Artist: Blue Dogs
Hometown: Florence, South Carolina
Latest Album: Big Dreamers
Rejected Band Names: Fuji Apparatus (rejected but tolerated)
Answers provided by Bobby Houck and Hank Futch Jr.
Since food and music go so well together, what is your dream pairing of a meal and a musician?
I’ve always said if I could have dinner with anyone living or dead, it would be Lowell George of Little Feat. I imagine us having an eight-hour dinner with cocktails, red wine, and for some reason I think of him wanting some good Italian food, and it would go into the night around the table with guitars, cigarettes, and yadda yadda. — Bobby
I love to cook and would have loved to have Elvis Presley over for dinner and serve him my smoked dry rubbed baby back ribs, brisket baked beans, collard greens and slaw and for dessert, we’d go to the Sun Records Cafe for a grilled peanut butter and banana sandwich. Elvis would likely order his with bacon. — Hank
What has been the best advice you’ve received in your career so far?
The best advice that I received came from Poppa Futch. He would always say “Remember who you are” and “Take it to ‘em, son!” Meaning, you are a Futch and a Christian and when you are performing, give it all you have. Stand up in the saddle and lean forward. — Hank
Don’t be an asshole. Be nice to everyone, if you can help it, because word gets around. But also, from David Lowery (of Cracker, producer of our Letters from Round O cd): every band has one guy in there that drives and pushes things a little bit and is labeled as the asshole. Don’t beat yourself up about it. — Bobby
What’s the toughest time you ever had writing a song?
Around the time I met my wife, in 2006, the band had just completed about 10 years of full-time touring, writing, etc., and we were gearing it down. And I am pretty sure I had PTSD or something similar from those years. I really needed a mental and physical break. So in letting all that go, I really let my songwriting get away from me. I tried a couple of years later to write with some folks in Nashville, but it did not work well. And then I got married, and we started having children, and the idea I was harboring now was that I needed to write some things about these new experiences. But it just wasn’t happening. So within a few years, I had developed a full-blown writer’s block. But I kept thinking about it, and because I wasn’t writing, I was thinking about it even more, about how I wasn’t writing, and occasionally I would dream a song and let it slip away. So in a weird way, it became an obsession, but I wasn’t producing.

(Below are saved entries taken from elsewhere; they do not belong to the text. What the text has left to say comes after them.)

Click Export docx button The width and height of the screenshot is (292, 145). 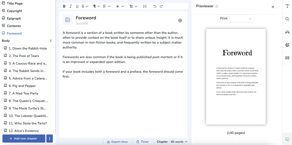117,142
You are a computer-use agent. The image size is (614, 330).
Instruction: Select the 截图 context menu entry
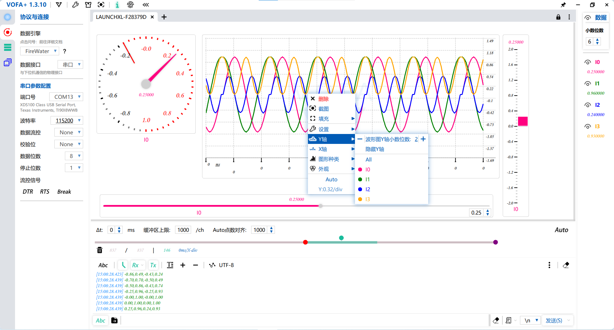coord(323,109)

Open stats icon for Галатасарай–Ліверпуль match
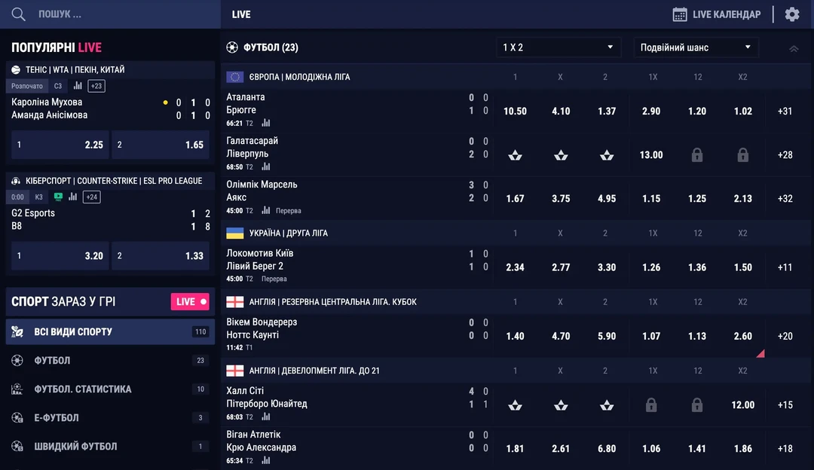[x=266, y=166]
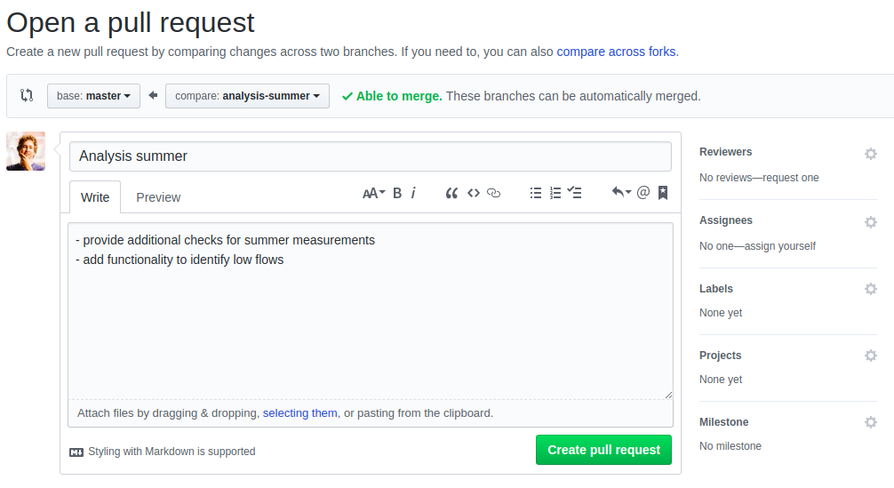894x488 pixels.
Task: Open the saved reply arrow dropdown
Action: pos(621,193)
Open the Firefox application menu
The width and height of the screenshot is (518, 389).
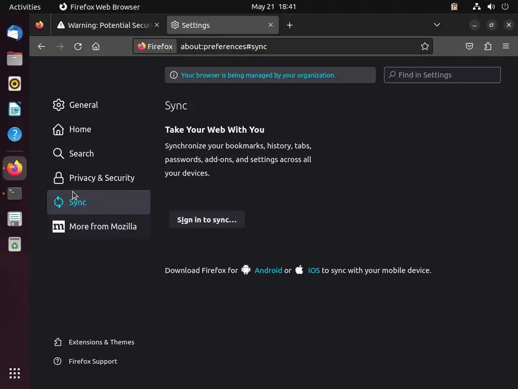tap(506, 47)
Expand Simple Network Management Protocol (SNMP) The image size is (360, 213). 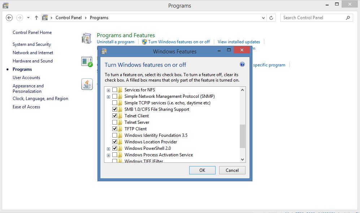pyautogui.click(x=108, y=96)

So finally around 2015, I made an appointment with Radney Foster, who was a mentor and with whom I’d had a successful and easy experience 10 years earlier. And I went in and said, “I’ve got to write a song about my wife or for my wife, I’ve somehow got to get some of my feelings about her and my life now into a song or she’s going to have to listen to all of these other songs about other girls for the rest of her life…and this will not be good.” And it was his weekly write with Jay Clementi, a wonderful human whose empathy and sweetness really helped to make it happen – and sure enough, the block started melting away bit by bit and we wrote “That’s How I Knew.” I was reminded that I could take thoughts and help shape them into pieces that would fit together as a song, and it was such a relief. I credit these two professionals who happen to be great Americans with helping me out of that hole. And the song made its way on our new record and I am so proud of what Sadler Vaden helped us do with it. — Bobby
I started writing a song three years ago about celebrating family. It went through many revisions over the three-year period and didn’t actually finish writing it until we were in the studio recording it. The song is called “Big Dreamers,” the title of our new record. — Hank
Which artist has influenced you the most…and how?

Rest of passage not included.